[Rows from a data source]

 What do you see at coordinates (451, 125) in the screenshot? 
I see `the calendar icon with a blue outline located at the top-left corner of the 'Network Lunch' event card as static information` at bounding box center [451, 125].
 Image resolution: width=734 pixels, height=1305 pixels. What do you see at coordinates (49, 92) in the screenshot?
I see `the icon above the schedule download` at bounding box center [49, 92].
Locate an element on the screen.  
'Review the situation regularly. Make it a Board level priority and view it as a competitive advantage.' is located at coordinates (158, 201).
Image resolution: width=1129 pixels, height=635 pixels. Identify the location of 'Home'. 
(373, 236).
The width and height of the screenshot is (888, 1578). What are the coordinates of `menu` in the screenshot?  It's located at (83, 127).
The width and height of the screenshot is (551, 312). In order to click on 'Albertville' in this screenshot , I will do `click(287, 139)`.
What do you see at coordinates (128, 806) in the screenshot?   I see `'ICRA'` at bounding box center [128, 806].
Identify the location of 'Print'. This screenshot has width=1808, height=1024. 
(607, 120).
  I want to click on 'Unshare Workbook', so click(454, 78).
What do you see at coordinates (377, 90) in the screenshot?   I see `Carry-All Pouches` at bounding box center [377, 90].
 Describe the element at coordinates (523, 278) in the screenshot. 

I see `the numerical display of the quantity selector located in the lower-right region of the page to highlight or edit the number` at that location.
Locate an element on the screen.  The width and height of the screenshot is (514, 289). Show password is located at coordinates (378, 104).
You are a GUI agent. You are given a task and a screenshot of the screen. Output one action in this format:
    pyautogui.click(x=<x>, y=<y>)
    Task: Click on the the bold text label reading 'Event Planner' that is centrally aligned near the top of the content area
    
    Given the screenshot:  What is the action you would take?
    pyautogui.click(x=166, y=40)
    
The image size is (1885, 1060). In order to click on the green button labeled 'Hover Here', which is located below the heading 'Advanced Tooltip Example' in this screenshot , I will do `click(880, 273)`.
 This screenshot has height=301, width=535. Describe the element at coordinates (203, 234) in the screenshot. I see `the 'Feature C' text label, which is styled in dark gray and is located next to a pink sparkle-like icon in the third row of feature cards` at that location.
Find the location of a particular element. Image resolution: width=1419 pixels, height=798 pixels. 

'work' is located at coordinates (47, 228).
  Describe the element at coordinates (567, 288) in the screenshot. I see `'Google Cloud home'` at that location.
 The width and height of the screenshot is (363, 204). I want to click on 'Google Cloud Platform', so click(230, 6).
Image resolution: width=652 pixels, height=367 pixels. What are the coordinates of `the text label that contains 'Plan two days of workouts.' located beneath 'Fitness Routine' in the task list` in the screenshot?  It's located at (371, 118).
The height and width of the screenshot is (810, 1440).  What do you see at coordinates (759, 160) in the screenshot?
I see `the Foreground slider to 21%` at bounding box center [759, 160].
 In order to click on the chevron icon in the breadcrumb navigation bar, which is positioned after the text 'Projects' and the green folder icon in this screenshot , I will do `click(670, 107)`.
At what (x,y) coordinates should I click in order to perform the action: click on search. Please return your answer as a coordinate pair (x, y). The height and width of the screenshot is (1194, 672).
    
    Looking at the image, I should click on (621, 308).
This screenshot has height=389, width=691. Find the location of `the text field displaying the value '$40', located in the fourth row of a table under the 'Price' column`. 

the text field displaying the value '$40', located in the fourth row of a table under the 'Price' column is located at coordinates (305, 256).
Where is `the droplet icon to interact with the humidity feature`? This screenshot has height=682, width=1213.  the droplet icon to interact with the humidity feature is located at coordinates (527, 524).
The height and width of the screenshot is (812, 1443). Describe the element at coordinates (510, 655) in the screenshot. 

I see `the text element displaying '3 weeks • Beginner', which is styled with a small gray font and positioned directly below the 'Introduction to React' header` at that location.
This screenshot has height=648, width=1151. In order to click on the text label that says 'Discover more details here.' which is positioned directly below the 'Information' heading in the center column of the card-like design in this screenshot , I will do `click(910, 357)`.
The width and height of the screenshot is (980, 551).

## EXERCISE INSTRUCTIONS
Put every line of the rows above into a JSON list of strings, one string per line, and skip blank lines.

## SOLUTION TO THE PROBLEM
[
  " What do you see at coordinates (451, 125) in the screenshot? ",
  "I see `the calendar icon with a blue outline located at the top-left corner of the 'Network Lunch' event card as static information` at bounding box center [451, 125].",
  " Image resolution: width=734 pixels, height=1305 pixels. What do you see at coordinates (49, 92) in the screenshot?",
  "I see `the icon above the schedule download` at bounding box center [49, 92].",
  "Locate an element on the screen.  ",
  "'Review the situation regularly. Make it a Board level priority and view it as a competitive advantage.' is located at coordinates (158, 201).",
  "Image resolution: width=1129 pixels, height=635 pixels. Identify the location of 'Home'. ",
  "(373, 236).",
  "The width and height of the screenshot is (888, 1578). What are the coordinates of `menu` in the screenshot?  It's located at (83, 127).",
  "The width and height of the screenshot is (551, 312). In order to click on 'Albertville' in this screenshot , I will do `click(287, 139)`.",
  "What do you see at coordinates (128, 806) in the screenshot?   I see `'ICRA'` at bounding box center [128, 806].",
  "Identify the location of 'Print'. This screenshot has width=1808, height=1024. ",
  "(607, 120).",
  "  I want to click on 'Unshare Workbook', so click(454, 78).",
  "What do you see at coordinates (377, 90) in the screenshot?   I see `Carry-All Pouches` at bounding box center [377, 90].",
  " Describe the element at coordinates (523, 278) in the screenshot. ",
  "I see `the numerical display of the quantity selector located in the lower-right region of the page to highlight or edit the number` at that location.",
  "Locate an element on the screen.  The width and height of the screenshot is (514, 289). Show password is located at coordinates (378, 104).",
  "You are a GUI agent. You are given a task and a screenshot of the screen. Output one action in this format:",
  "    pyautogui.click(x=<x>, y=<y>)",
  "    Task: Click on the the bold text label reading 'Event Planner' that is centrally aligned near the top of the content area",
  "    Given the screenshot:  What is the action you would take?",
  "    pyautogui.click(x=166, y=40)",
  "The image size is (1885, 1060). In order to click on the green button labeled 'Hover Here', which is located below the heading 'Advanced Tooltip Example' in this screenshot , I will do `click(880, 273)`.",
  " This screenshot has height=301, width=535. Describe the element at coordinates (203, 234) in the screenshot. I see `the 'Feature C' text label, which is styled in dark gray and is located next to a pink sparkle-like icon in the third row of feature cards` at that location.",
  "Find the location of a particular element. Image resolution: width=1419 pixels, height=798 pixels. ",
  "'work' is located at coordinates (47, 228).",
  "  Describe the element at coordinates (567, 288) in the screenshot. I see `'Google Cloud home'` at that location.",
  " The width and height of the screenshot is (363, 204). I want to click on 'Google Cloud Platform', so click(230, 6).",
  "Image resolution: width=652 pixels, height=367 pixels. What are the coordinates of `the text label that contains 'Plan two days of workouts.' located beneath 'Fitness Routine' in the task list` in the screenshot?  It's located at (371, 118).",
  "The height and width of the screenshot is (810, 1440).  What do you see at coordinates (759, 160) in the screenshot?",
  "I see `the Foreground slider to 21%` at bounding box center [759, 160].",
  " In order to click on the chevron icon in the breadcrumb navigation bar, which is positioned after the text 'Projects' and the green folder icon in this screenshot , I will do `click(670, 107)`.",
  "At what (x,y) coordinates should I click in order to perform the action: click on search. Please return your answer as a coordinate pair (x, y). The height and width of the screenshot is (1194, 672).",
  "    Looking at the image, I should click on (621, 308).",
  "This screenshot has height=389, width=691. Find the location of `the text field displaying the value '$40', located in the fourth row of a table under the 'Price' column`. ",
  "the text field displaying the value '$40', located in the fourth row of a table under the 'Price' column is located at coordinates (305, 256).",
  "Where is `the droplet icon to interact with the humidity feature`? This screenshot has height=682, width=1213.  the droplet icon to interact with the humidity feature is located at coordinates (527, 524).",
  "The height and width of the screenshot is (812, 1443). Describe the element at coordinates (510, 655) in the screenshot. ",
  "I see `the text element displaying '3 weeks • Beginner', which is styled with a small gray font and positioned directly below the 'Introduction to React' header` at that location.",
  "This screenshot has height=648, width=1151. In order to click on the text label that says 'Discover more details here.' which is positioned directly below the 'Information' heading in the center column of the card-like design in this screenshot , I will do `click(910, 357)`.",
  "The width and height of the screenshot is (980, 551)."
]